=== Exercise ===
Write the lines out again, from the top of the material to the line containing "The width and height of the screenshot is (1288, 947).", pictures excluded.

=== Source data ===
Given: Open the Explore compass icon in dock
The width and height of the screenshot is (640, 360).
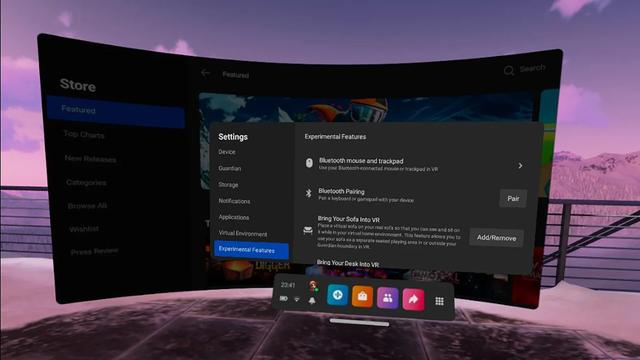Looking at the screenshot, I should coord(338,295).
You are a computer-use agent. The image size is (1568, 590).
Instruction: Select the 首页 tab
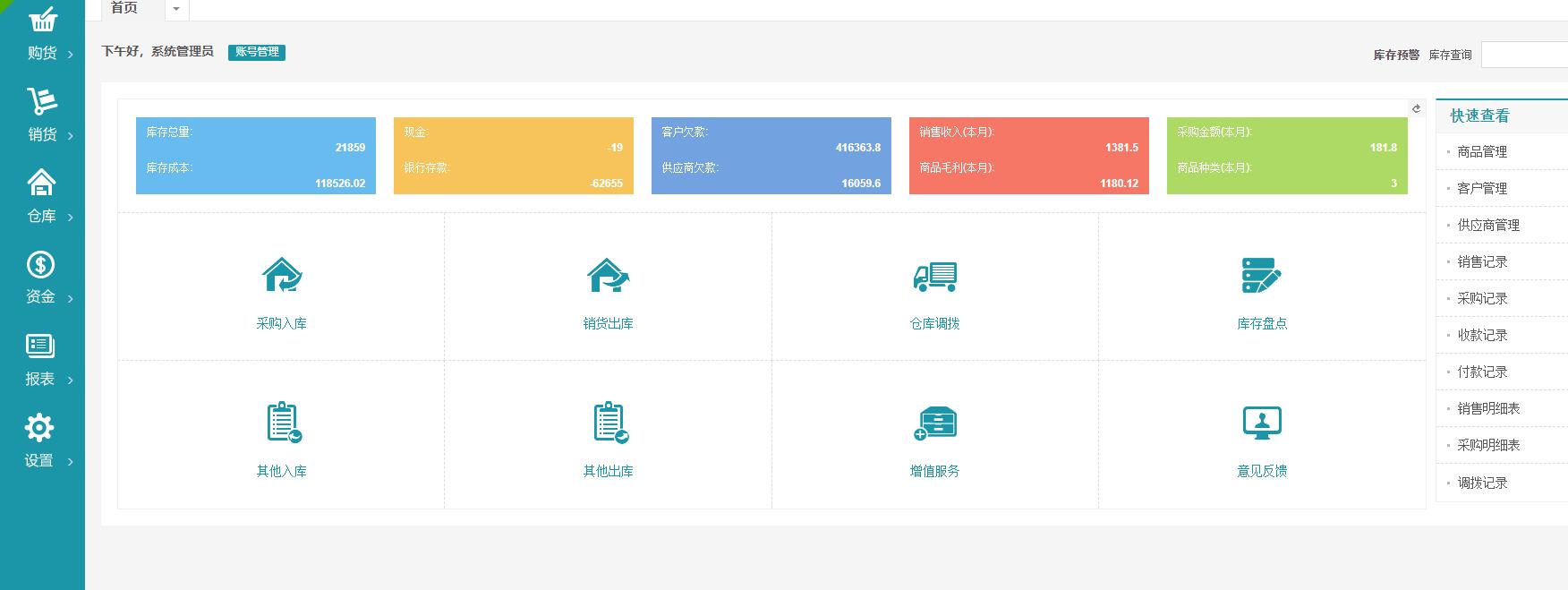[x=125, y=9]
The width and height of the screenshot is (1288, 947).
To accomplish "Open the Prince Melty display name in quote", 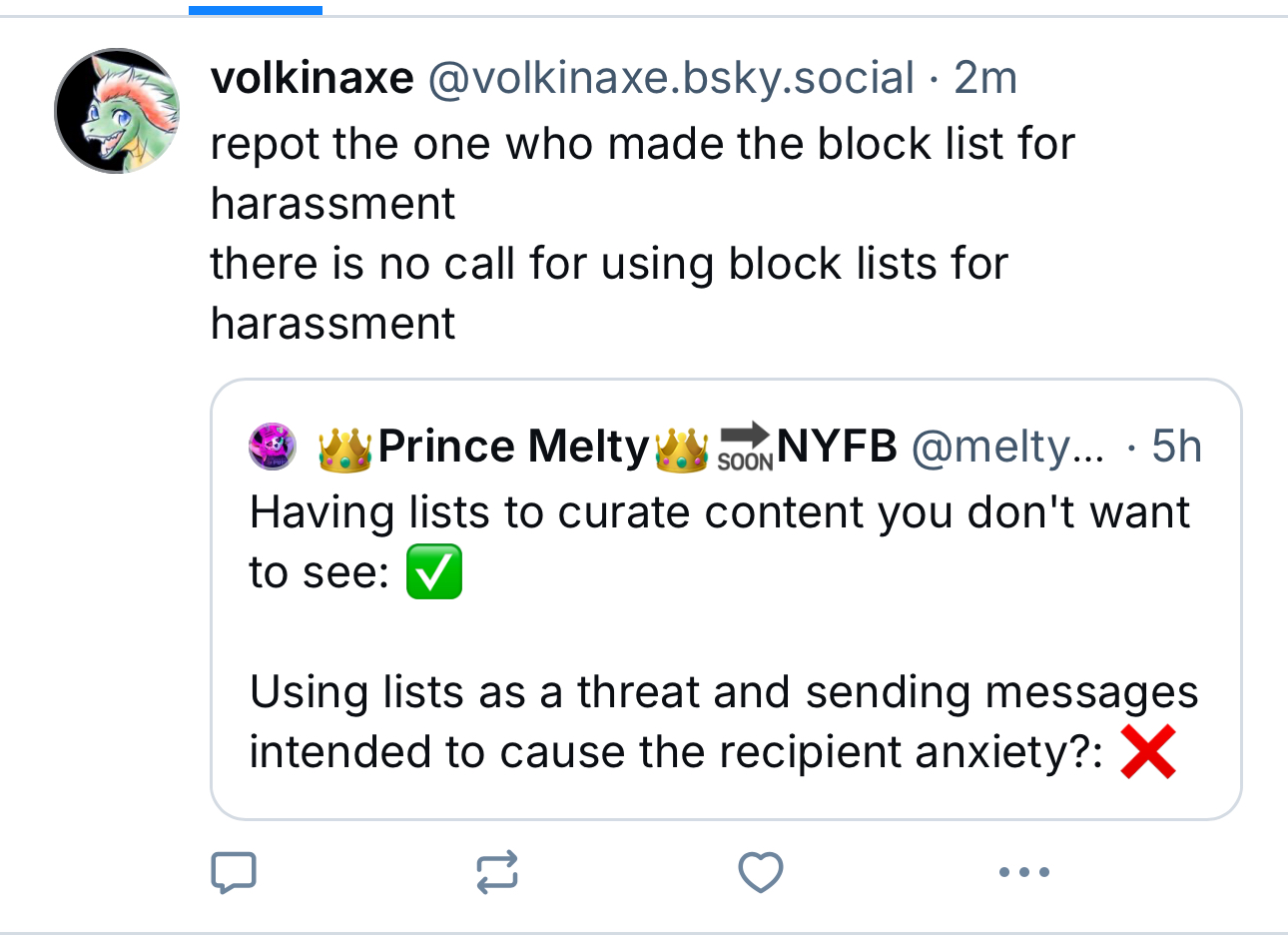I will pyautogui.click(x=513, y=447).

=== Problem solution ===
Given: Open the Explore compass icon in dock
The width and height of the screenshot is (640, 360).
Looking at the screenshot, I should coord(338,295).
You are a computer-use agent. The image size is (1568, 590).
Instruction: Select the 首页 tab
[x=125, y=9]
The width and height of the screenshot is (1288, 947).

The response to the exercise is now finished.